■ **Task statement**
An exact copy of the listing below is required.

##############################

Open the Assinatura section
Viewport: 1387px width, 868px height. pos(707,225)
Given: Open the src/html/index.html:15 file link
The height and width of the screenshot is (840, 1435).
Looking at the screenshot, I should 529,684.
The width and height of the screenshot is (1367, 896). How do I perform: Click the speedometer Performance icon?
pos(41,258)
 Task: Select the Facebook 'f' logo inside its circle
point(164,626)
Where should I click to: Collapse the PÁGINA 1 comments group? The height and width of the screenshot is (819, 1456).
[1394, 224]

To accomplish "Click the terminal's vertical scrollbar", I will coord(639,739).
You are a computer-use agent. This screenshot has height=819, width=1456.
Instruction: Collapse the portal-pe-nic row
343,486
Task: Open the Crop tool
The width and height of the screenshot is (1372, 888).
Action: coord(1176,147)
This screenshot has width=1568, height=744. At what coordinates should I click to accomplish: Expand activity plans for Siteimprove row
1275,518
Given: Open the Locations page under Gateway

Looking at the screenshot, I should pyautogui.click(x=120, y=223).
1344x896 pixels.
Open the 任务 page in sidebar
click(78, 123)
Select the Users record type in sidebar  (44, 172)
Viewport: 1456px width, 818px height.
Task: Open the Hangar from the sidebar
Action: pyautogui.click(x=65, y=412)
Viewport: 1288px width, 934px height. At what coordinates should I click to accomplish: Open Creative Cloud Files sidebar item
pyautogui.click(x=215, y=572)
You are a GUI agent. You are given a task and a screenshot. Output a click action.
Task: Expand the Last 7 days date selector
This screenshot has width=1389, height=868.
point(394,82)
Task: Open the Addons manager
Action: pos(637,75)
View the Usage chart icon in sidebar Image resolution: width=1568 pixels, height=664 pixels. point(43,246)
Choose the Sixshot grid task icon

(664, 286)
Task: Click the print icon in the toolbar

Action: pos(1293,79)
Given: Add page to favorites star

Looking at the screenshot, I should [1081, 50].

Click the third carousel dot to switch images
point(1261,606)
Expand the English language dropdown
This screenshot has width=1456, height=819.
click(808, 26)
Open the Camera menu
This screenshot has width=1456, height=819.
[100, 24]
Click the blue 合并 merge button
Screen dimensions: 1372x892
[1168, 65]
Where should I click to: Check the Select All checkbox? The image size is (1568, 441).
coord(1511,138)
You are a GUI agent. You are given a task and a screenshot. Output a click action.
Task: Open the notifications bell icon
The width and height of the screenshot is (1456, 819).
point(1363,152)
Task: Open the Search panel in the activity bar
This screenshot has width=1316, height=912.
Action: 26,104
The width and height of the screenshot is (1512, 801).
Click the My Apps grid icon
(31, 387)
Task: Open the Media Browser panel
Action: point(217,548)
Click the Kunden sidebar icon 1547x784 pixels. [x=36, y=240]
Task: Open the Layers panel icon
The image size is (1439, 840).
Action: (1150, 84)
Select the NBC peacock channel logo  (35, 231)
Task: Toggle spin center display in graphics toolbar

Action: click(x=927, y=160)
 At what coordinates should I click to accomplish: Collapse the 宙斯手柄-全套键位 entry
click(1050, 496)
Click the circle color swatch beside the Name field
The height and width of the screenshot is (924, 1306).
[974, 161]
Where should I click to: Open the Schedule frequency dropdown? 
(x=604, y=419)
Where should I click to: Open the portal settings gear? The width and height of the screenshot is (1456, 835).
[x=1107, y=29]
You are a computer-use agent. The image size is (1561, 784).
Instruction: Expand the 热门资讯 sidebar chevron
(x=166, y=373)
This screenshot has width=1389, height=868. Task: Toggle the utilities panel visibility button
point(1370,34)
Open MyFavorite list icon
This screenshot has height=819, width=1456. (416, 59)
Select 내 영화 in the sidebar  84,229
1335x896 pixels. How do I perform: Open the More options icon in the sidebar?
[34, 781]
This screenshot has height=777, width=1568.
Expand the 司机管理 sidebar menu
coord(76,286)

##############################

■ **Written reply**
Open the Assinatura section
Viewport: 1387px width, 868px height. pos(707,225)
Given: Open the src/html/index.html:15 file link
The height and width of the screenshot is (840, 1435).
Looking at the screenshot, I should 529,684.
The width and height of the screenshot is (1367, 896). How do I perform: Click the speedometer Performance icon?
pos(41,258)
 Task: Select the Facebook 'f' logo inside its circle
point(164,626)
Where should I click to: Collapse the PÁGINA 1 comments group? The height and width of the screenshot is (819, 1456).
[1394, 224]

To accomplish "Click the terminal's vertical scrollbar", I will coord(639,739).
You are a computer-use agent. This screenshot has height=819, width=1456.
Instruction: Collapse the portal-pe-nic row
343,486
Task: Open the Crop tool
The width and height of the screenshot is (1372, 888).
Action: coord(1176,147)
This screenshot has width=1568, height=744. At what coordinates should I click to accomplish: Expand activity plans for Siteimprove row
1275,518
Given: Open the Locations page under Gateway

Looking at the screenshot, I should pyautogui.click(x=120, y=223).
1344x896 pixels.
Open the 任务 page in sidebar
click(78, 123)
Select the Users record type in sidebar  (44, 172)
Viewport: 1456px width, 818px height.
Task: Open the Hangar from the sidebar
Action: pyautogui.click(x=65, y=412)
Viewport: 1288px width, 934px height. At what coordinates should I click to accomplish: Open Creative Cloud Files sidebar item
pyautogui.click(x=215, y=572)
You are a GUI agent. You are given a task and a screenshot. Output a click action.
Task: Expand the Last 7 days date selector
This screenshot has width=1389, height=868.
point(394,82)
Task: Open the Addons manager
Action: pos(637,75)
View the Usage chart icon in sidebar Image resolution: width=1568 pixels, height=664 pixels. point(43,246)
Choose the Sixshot grid task icon

(664, 286)
Task: Click the print icon in the toolbar

Action: pos(1293,79)
Given: Add page to favorites star

Looking at the screenshot, I should [1081, 50].

Click the third carousel dot to switch images
point(1261,606)
Expand the English language dropdown
This screenshot has width=1456, height=819.
click(808, 26)
Open the Camera menu
This screenshot has width=1456, height=819.
[100, 24]
Click the blue 合并 merge button
Screen dimensions: 1372x892
[1168, 65]
Where should I click to: Check the Select All checkbox? The image size is (1568, 441).
coord(1511,138)
You are a GUI agent. You are given a task and a screenshot. Output a click action.
Task: Open the notifications bell icon
The width and height of the screenshot is (1456, 819).
point(1363,152)
Task: Open the Search panel in the activity bar
This screenshot has width=1316, height=912.
Action: 26,104
The width and height of the screenshot is (1512, 801).
Click the My Apps grid icon
(31, 387)
Task: Open the Media Browser panel
Action: point(217,548)
Click the Kunden sidebar icon 1547x784 pixels. [x=36, y=240]
Task: Open the Layers panel icon
The image size is (1439, 840).
Action: (1150, 84)
Select the NBC peacock channel logo  (35, 231)
Task: Toggle spin center display in graphics toolbar

Action: click(x=927, y=160)
 At what coordinates should I click to accomplish: Collapse the 宙斯手柄-全套键位 entry
click(1050, 496)
Click the circle color swatch beside the Name field
The height and width of the screenshot is (924, 1306).
[974, 161]
Where should I click to: Open the Schedule frequency dropdown? 
(x=604, y=419)
Where should I click to: Open the portal settings gear? The width and height of the screenshot is (1456, 835).
[x=1107, y=29]
You are a computer-use agent. The image size is (1561, 784).
Instruction: Expand the 热门资讯 sidebar chevron
(x=166, y=373)
This screenshot has width=1389, height=868. Task: Toggle the utilities panel visibility button
point(1370,34)
Open MyFavorite list icon
This screenshot has height=819, width=1456. (416, 59)
Select 내 영화 in the sidebar  84,229
1335x896 pixels. How do I perform: Open the More options icon in the sidebar?
[34, 781]
This screenshot has height=777, width=1568.
Expand the 司机管理 sidebar menu
coord(76,286)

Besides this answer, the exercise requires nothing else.